--- Records to process Enclosed Below ---
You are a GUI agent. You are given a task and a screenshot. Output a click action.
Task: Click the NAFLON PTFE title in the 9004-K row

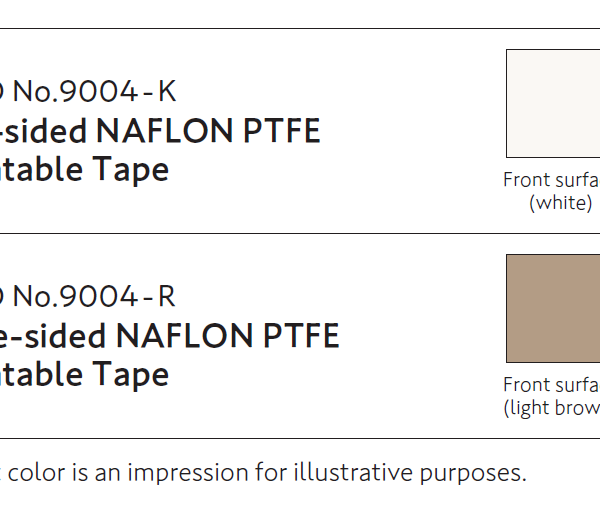(160, 131)
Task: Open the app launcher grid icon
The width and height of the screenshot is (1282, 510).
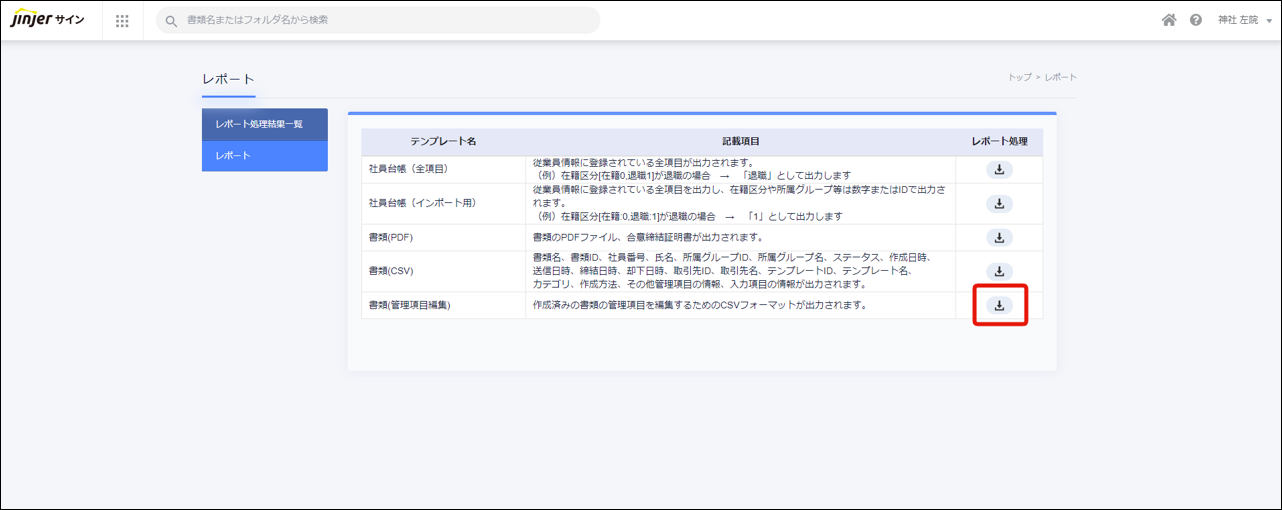Action: pos(122,20)
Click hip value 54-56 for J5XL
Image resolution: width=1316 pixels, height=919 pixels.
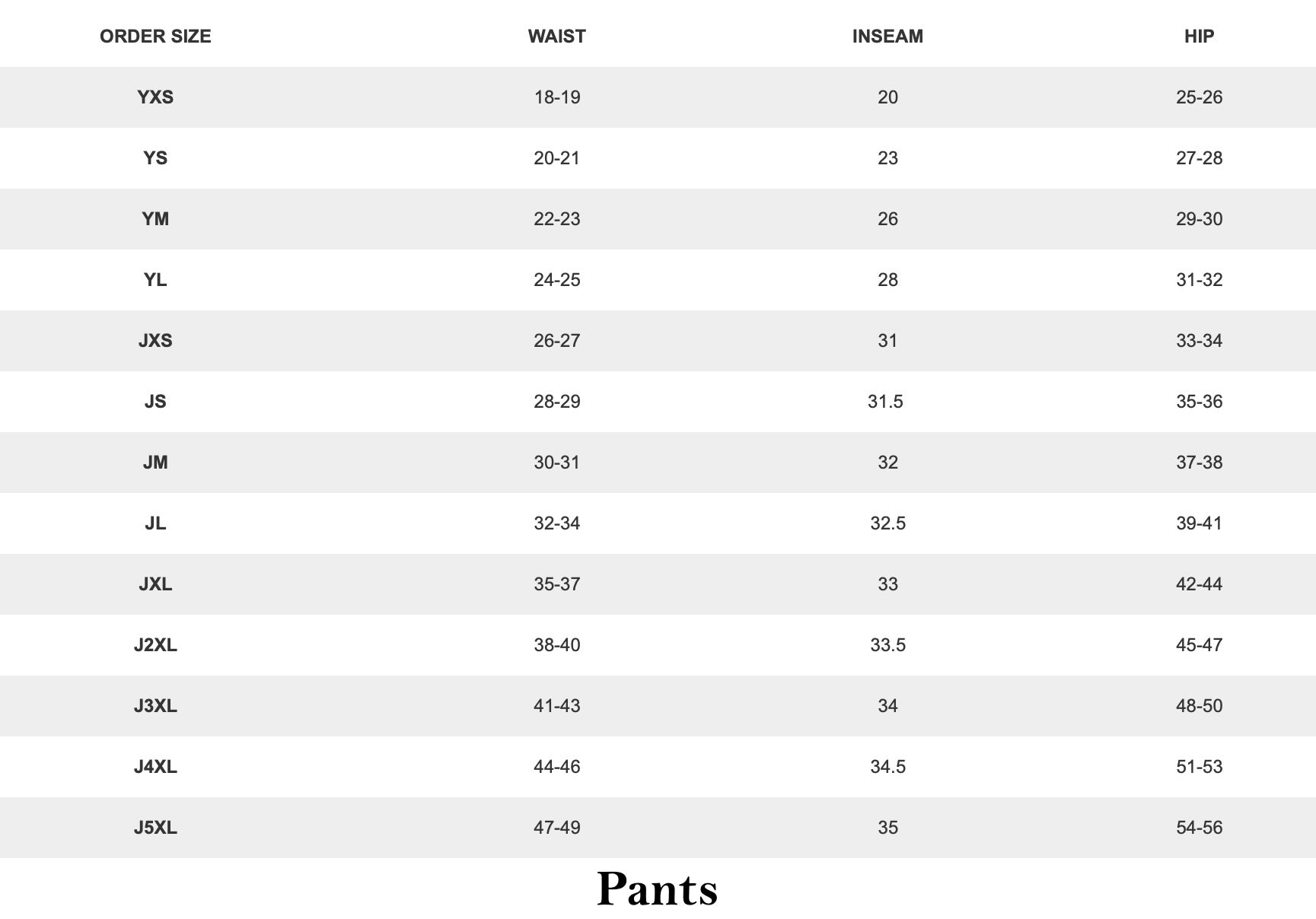click(x=1199, y=828)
--- End of Enclosed Records to process ---
**Your assignment**. Nothing but the text is wanted: repeat the data above exactly, without its images.

**Your response**.
You are a GUI agent. You are given a task and a screenshot. Output a click action.
Task: Click the NAFLON PTFE title in the 9004-K row

(160, 131)
Task: Open the app launcher grid icon
The width and height of the screenshot is (1282, 510).
Action: pos(122,20)
Click hip value 54-56 for J5XL
Image resolution: width=1316 pixels, height=919 pixels.
click(x=1199, y=828)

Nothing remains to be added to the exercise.